2022年春闘、ベースアップ(ベア)を含めた昇給と年間一時金(ボーナス)の両方について労働組合の要求に対して「満額」の回答を出したのはトヨタ、日産、ホンダ、マツダ、三菱の5社にのぼった。
そんななかでもベア額が非公開になっていたトヨタが、公開されているボーナス額で6.9カ月と前年+0.9カ月としたことが印象的だ。そこで今回は、春闘で主要な各自動車メーカーがどのような給与水準になっているか、改めてまとめてみた!
文/福田俊之、写真/AdobeStock、トヨタ、日産、ホンダ、マツダ、三菱、スズキ、スバル
■トヨタは年間賞与額で6.9カ月の満額回答
「新しい資本主義」を掲げる岸田文雄首相の賃上げ要請を受けての2022年春闘。3%の賃上げを行った企業に法人税減税をご褒美として用意するという安倍政権以来の 「官製春闘」に日本の基幹産業と言われる自動車業界がどう応えるのかが大いに注目された。

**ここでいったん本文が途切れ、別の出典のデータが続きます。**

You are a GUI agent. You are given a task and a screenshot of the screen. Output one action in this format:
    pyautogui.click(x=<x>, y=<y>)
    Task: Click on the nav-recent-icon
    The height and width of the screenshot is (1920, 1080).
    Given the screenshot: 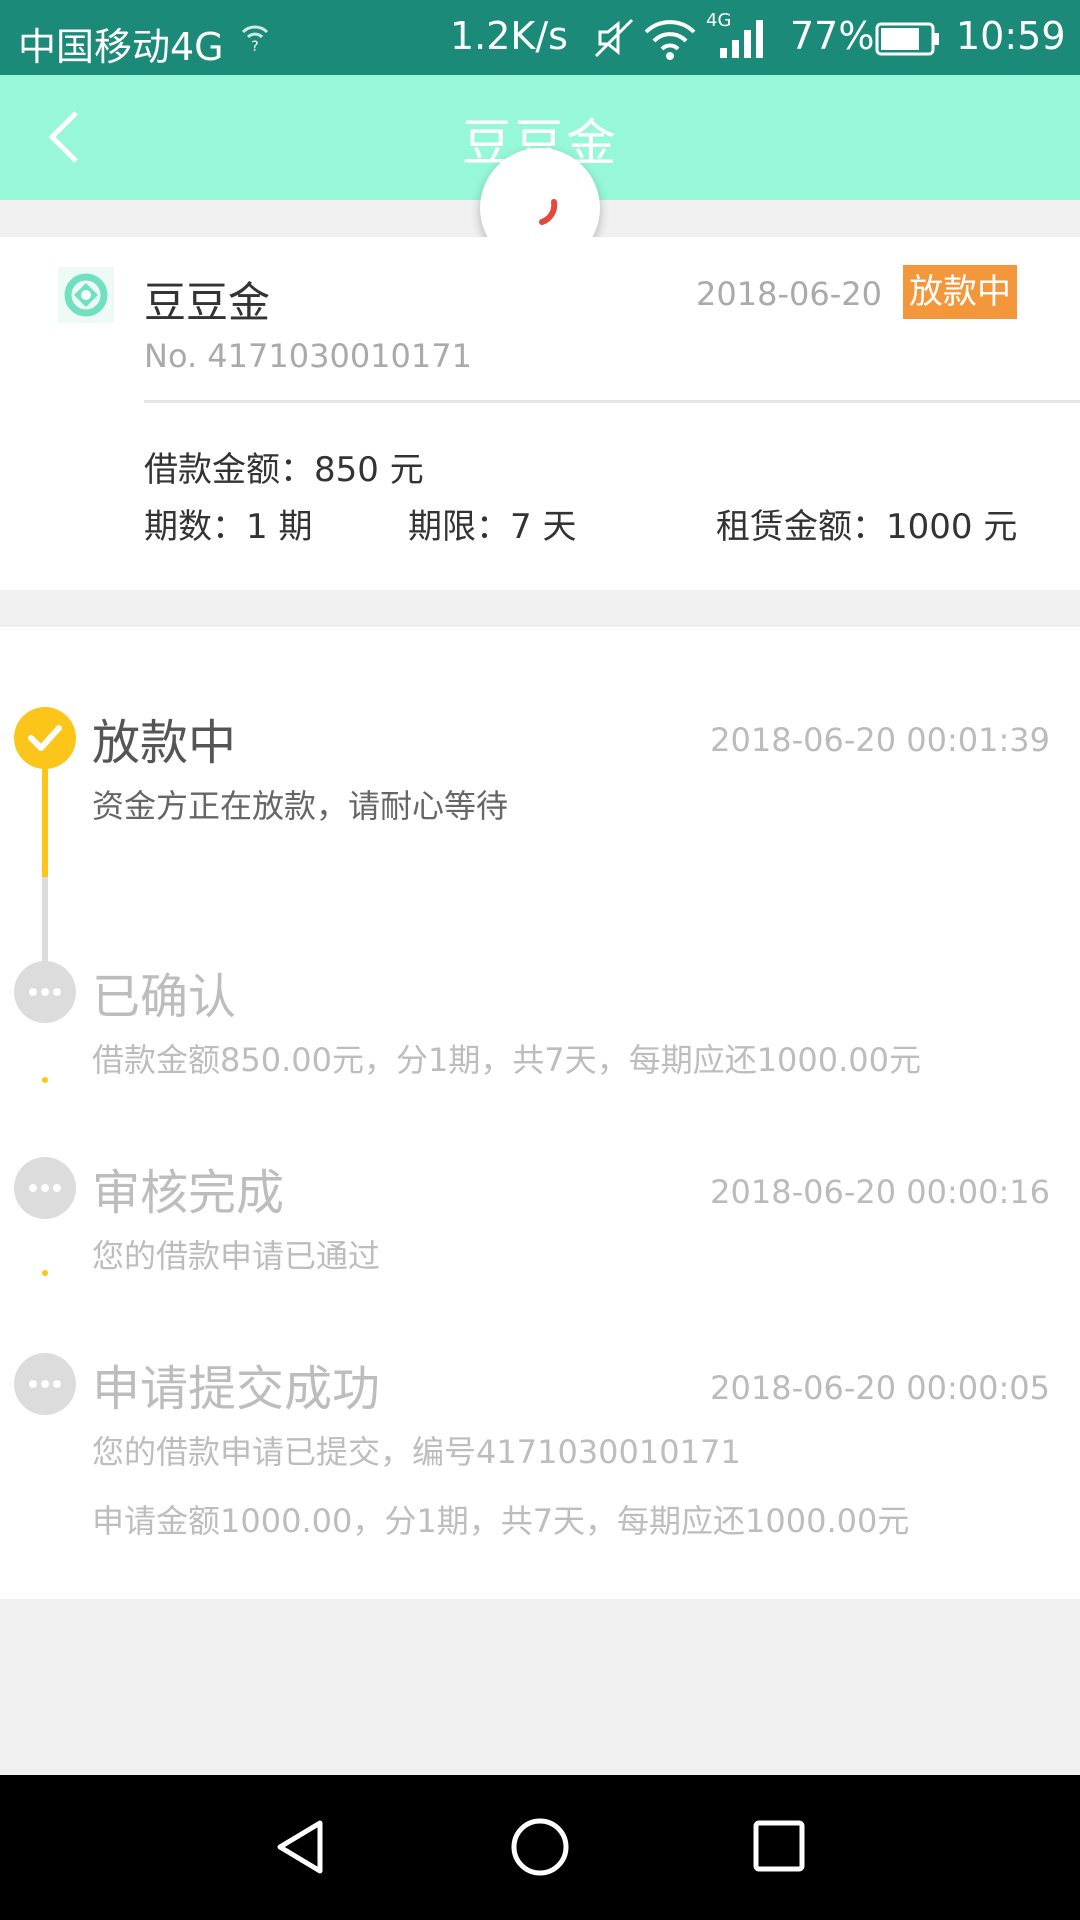 What is the action you would take?
    pyautogui.click(x=779, y=1846)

果たして、その結果は……雇われる側にとっては久しぶりにホクホク顔のようにも見受けられる。ベースアップ(ベア)を含めた昇給と年間一時金(ボーナス)の両方について労働組合の要求に対して「満額」の回答を出したのはトヨタ自動車、日産自動車、ホンダ、マツダ、三菱自動車の5社にのぼった。
なかでも際立ったのは業界盟主のトヨタだ。2018年以降、ベア額の非公開に舵を切っていたうえ、今年から職制別に細分化して賃上げ要求を出すように改めたため、平均でいくら上がったかがわからなくなったが、数字がハッキリしていたのはボーナス。昨年の年間6ヵ月に0.9ヵ月上乗せして6.9ヵ月を要求し、それも満額の回答を得た。
昇給分と合わせた年収の伸び率は岸田政権が求める「3%」突破は確実とみられる。公表していないベアの額によっては法人税減税の幅がさらに大きくなる「4%」以上を超える可能性もあるようだ。
■トヨタの早期解答で、他企業も!?
トヨタは春闘の集中回答日の3月16日より1週間も前の9日に妥結。これは日本の労使交渉では異例のことだったが、トヨタの「期日前満額回答」に同業他社も引っ張られる展開となったことも事実。
回答状況を比べると、すべて満額の5社以外では、ボーナスのみ満額回答がスズキ、ダイハツ、いすゞの3社。昇給のみ満額回答がスバルで、燃費データの改ざん問題が発覚した日野自動車のみ昇給、ボーナスとも要求額に達しなかった。
だが、これらの企業も満額ではなかったもののコロナの影響が大きい外食や旅行業などに比べれば高水準での回答だ。
しかし、疑問なのは本当にこれでみんなハッピーと喜んでいいのだろうかということだ。